The two quartets haven’t played together before. Both participated in the New England Conservatory’s Professional String Quartet Program, but seven years apart. Both are quartets-in-residence: the Verona at Oberlin College and Conservatory and the Ariel at Cincinnati College-Conservatory of Music.
Playing chamber music can teach us a lot, says Rojansky. “It inspires a depth of internal reflection,” she says. “To put it in a cheesier way, it helps to make you a better person.” It does that by reducing the ego, she says. “The best collaborative experiences are where there’s no ego present. In chamber music, you leave your ego at the door.”
Jan Grüning, violist of the Ariel Quartet, says something similar. “With chamber music, there is not one person who is supposed to have more of an idea or more of a right to speak or more of a vision than anyone else,” he says. “Everybody in the room is equal.”
In rehearsing an octet, which requires musicians to listen and respond attentively to seven other musicians all playing complex, dynamically different parts, that egoless collaboration becomes especially necessary.
Grüning doesn’t sugarcoat it: “You need to be aware at any given moment in the piece whether you are important or not important.”
In our world, where some voices drown out many others, chamber music offers an example of productive collaboration toward an elusive goal.
“The art is at the center,” says Rojansky. “That’s the thing that is being crafted and worked on. It’s through that act that we grow as human beings. It teaches us about teamwork and community building. It’s what life on Earth is all about.”
With successful teamwork, chamber music becomes uniquely joyful. The Mendelssohn Octet harnesses the energy and grandness of a symphony.
Mendelssohn was just 16 years old when he composed the piece as a birthday present for his violin teacher. “It is a big party,” says Grüning. A soaring melody, light and innocent, makes its way through the first movement, usually in the first violin, but also in the other parts. The middle voices weave a rhythmic carpet. Variations of Mendelssohn’s big idea shift the mood from giddy to wary, startling to soothing, and, in the end, to a dizzying and triumphant manifestation of childish glee.
Copland’s “Appalachian Spring,” originally written to accompany a ballet by Martha Graham, has become a symbol of distinctly American composition. In the ballet, a young couple engage with life in the Pennsylvania hills. The chamber version exudes a warmth and energy that seem more intimate than in Copland’s 1970 adaption for a full orchestra.
Both pieces call for larger-than-standard chamber ensembles like trios, quartets, and quintets and require high levels of cooperation, communication, and focus.

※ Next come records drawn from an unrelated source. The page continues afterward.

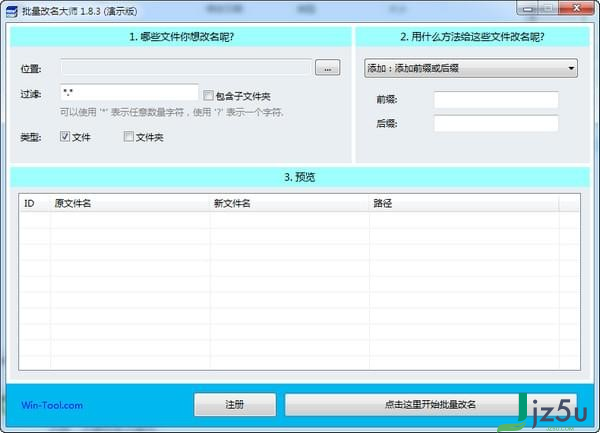Minimize the 批量改名大师 window
Image resolution: width=600 pixels, height=433 pixels.
[x=528, y=9]

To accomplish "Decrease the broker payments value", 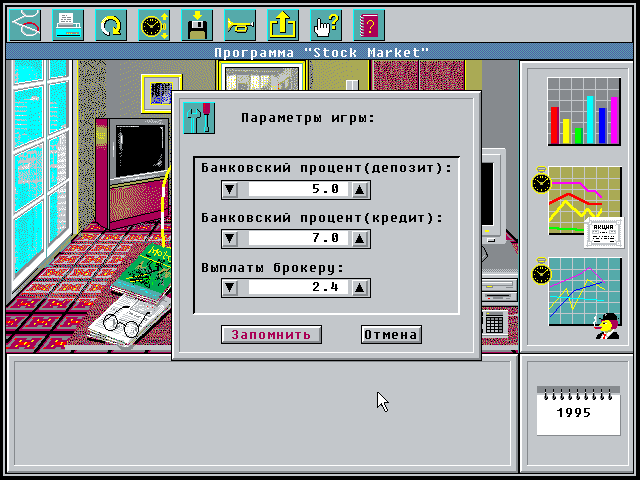I will pos(230,288).

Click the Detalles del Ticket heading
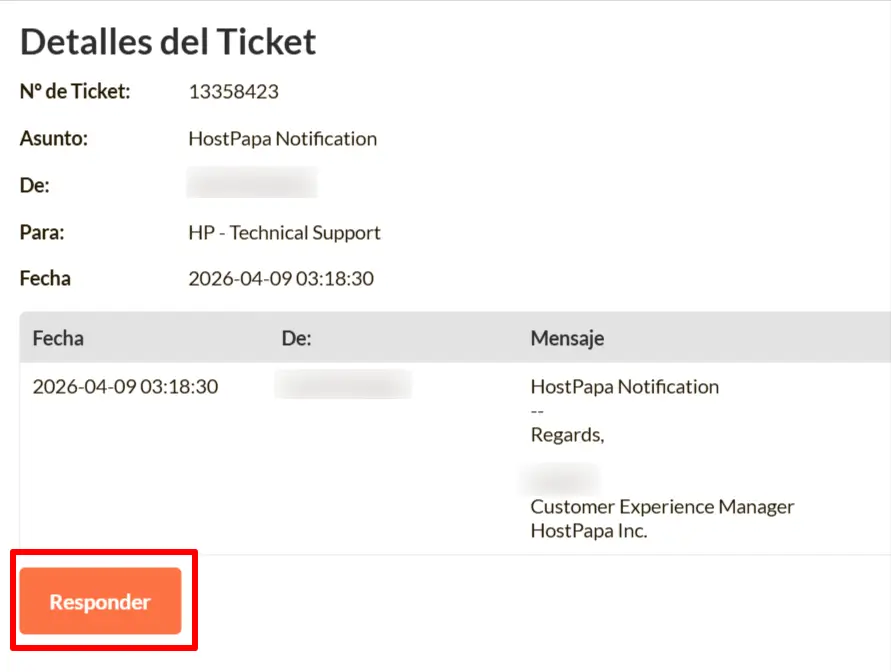(168, 41)
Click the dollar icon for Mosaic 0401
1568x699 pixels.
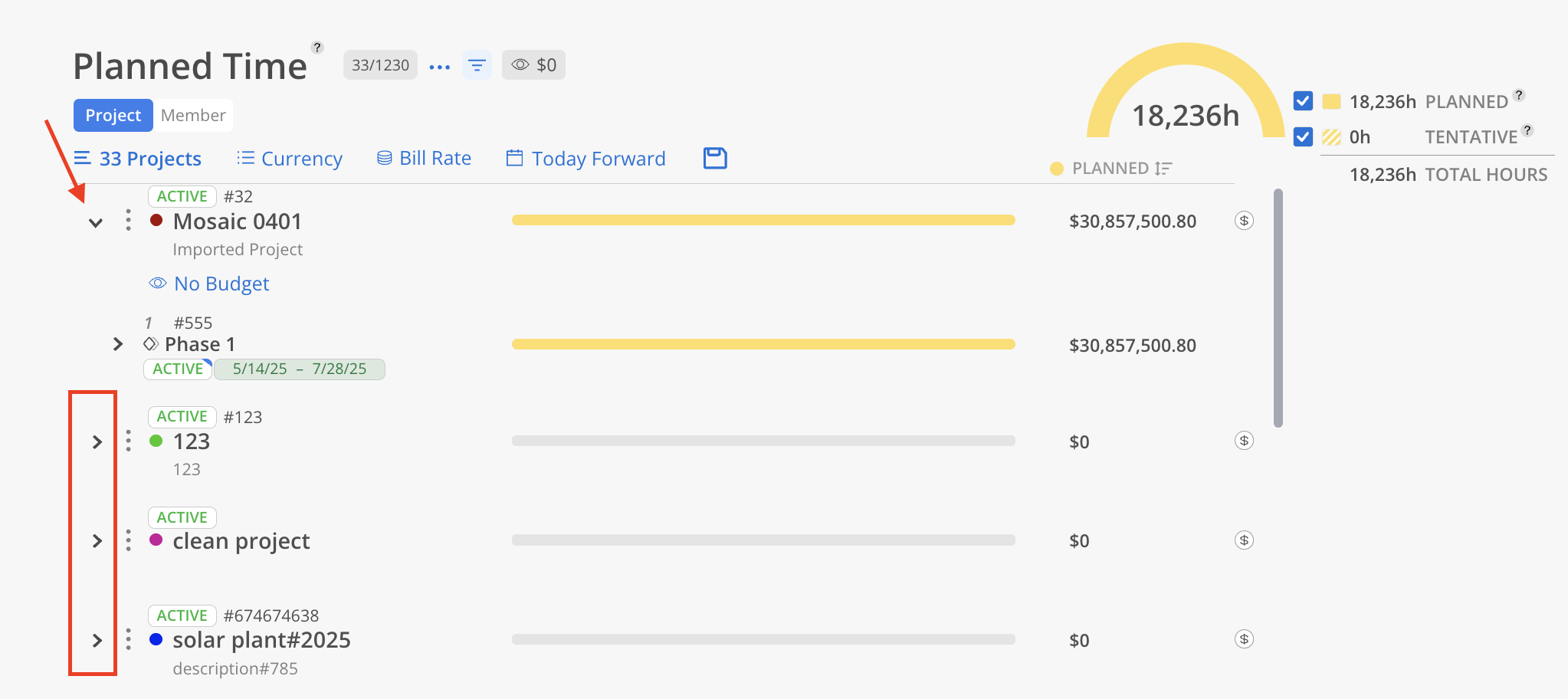point(1244,221)
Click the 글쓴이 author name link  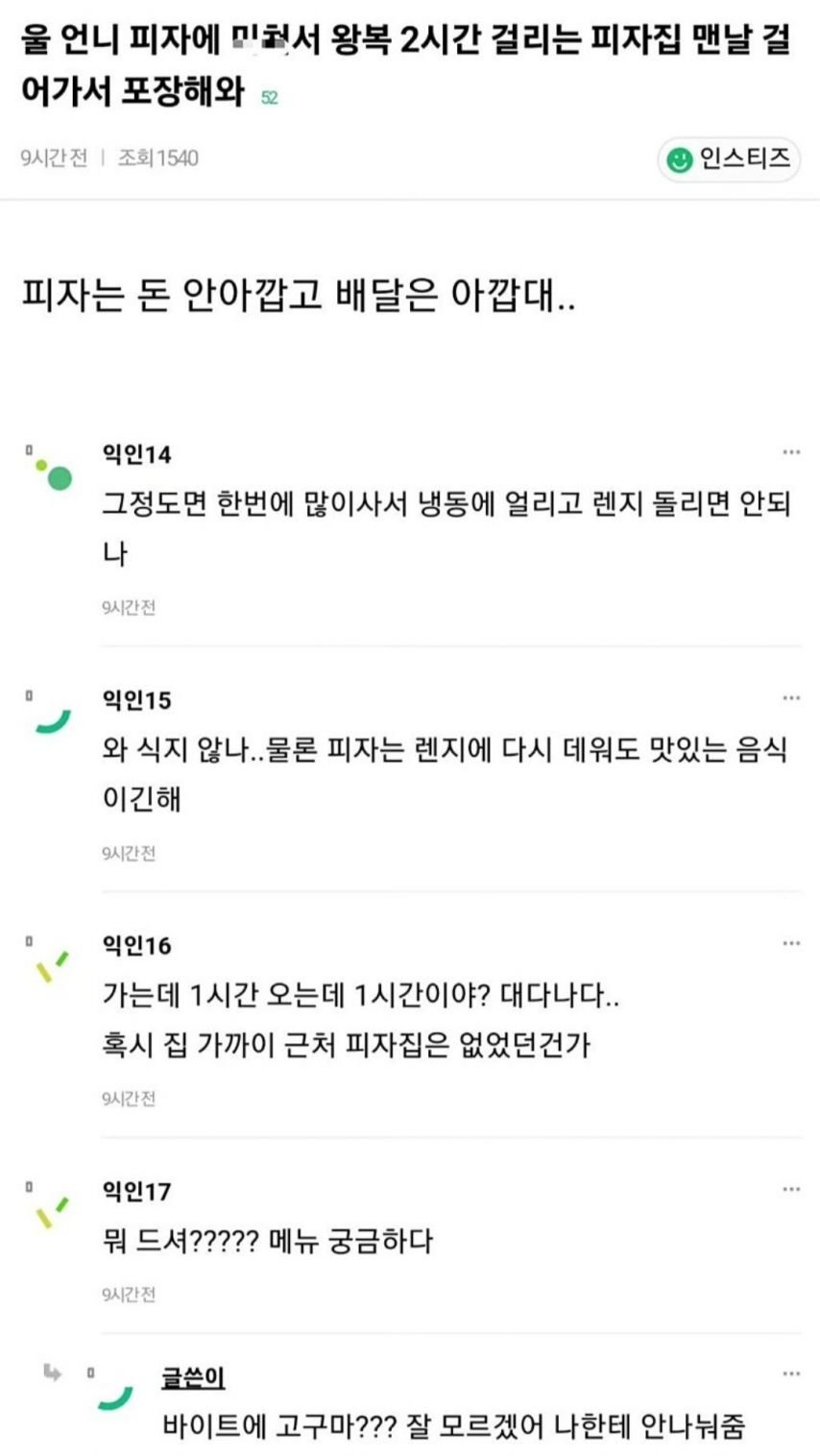click(193, 1377)
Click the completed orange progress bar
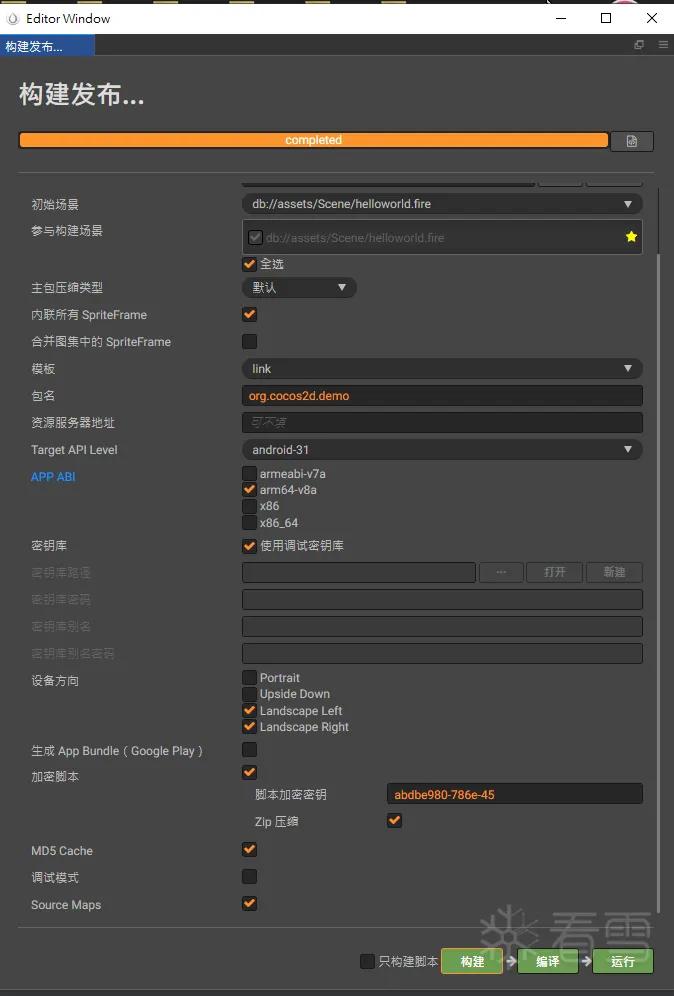 (313, 140)
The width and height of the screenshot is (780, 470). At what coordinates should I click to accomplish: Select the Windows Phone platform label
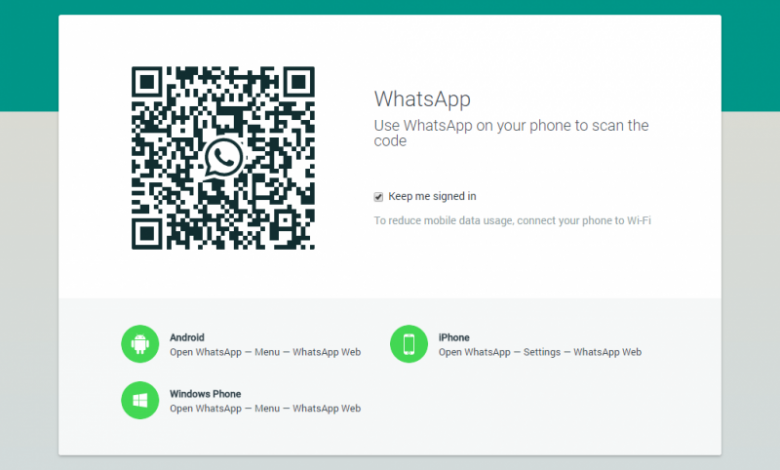(x=205, y=394)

You don’t have to play an instrument or have experience with classical music to appreciate the art, says Grüning. The Ariel Quartet has done hundreds of outreach programs, performing chamber music in schools all over the U.S. “We’ve found that, a lot of the time, kids who hadn’t been exposed to classical music before responded incredibly well to the music,” he says. “A lot of people won’t drag their five-year-old to see a classical music concert on a Friday at 8 p.m. We are trying to reach out and make this music more accessible because we have seen that the kids love it.
“Like good theater, or good books, classical music is very powerful,” he adds. “It is something that happens in front of you and happens to you.”
“It’s some of the greatest music ever written,” says Jonathan Ong, first violinist of the Verona Quartet. “When people come to the concert, they’ll experience both a slice of history and art that’s being created in the present. I think it’s a very special moment when those things coincide.”
Grüning — whose 4½-year-old daughter might come “if she feels like it” — says the energy during performances is something physical. “To hear live chamber music in a concert is something that leaves listeners in a changed state,” he says.
Rojansky hopes the audience will have a feeling like the one she had during rehearsal.
“I hope they’ll get so drawn in that they forget about the world around them, whatever’s been going on in their lives,” she says. “I hope they’re just in it, experiencing the music in the moment.”
Felix and Aaron
The event: Mendelssohn Octet and Copland’s “Appalachian Spring”
The time: Friday, Aug. 5, 5 p.m.
The place: Wellfleet Congregational Church, 200 Main St.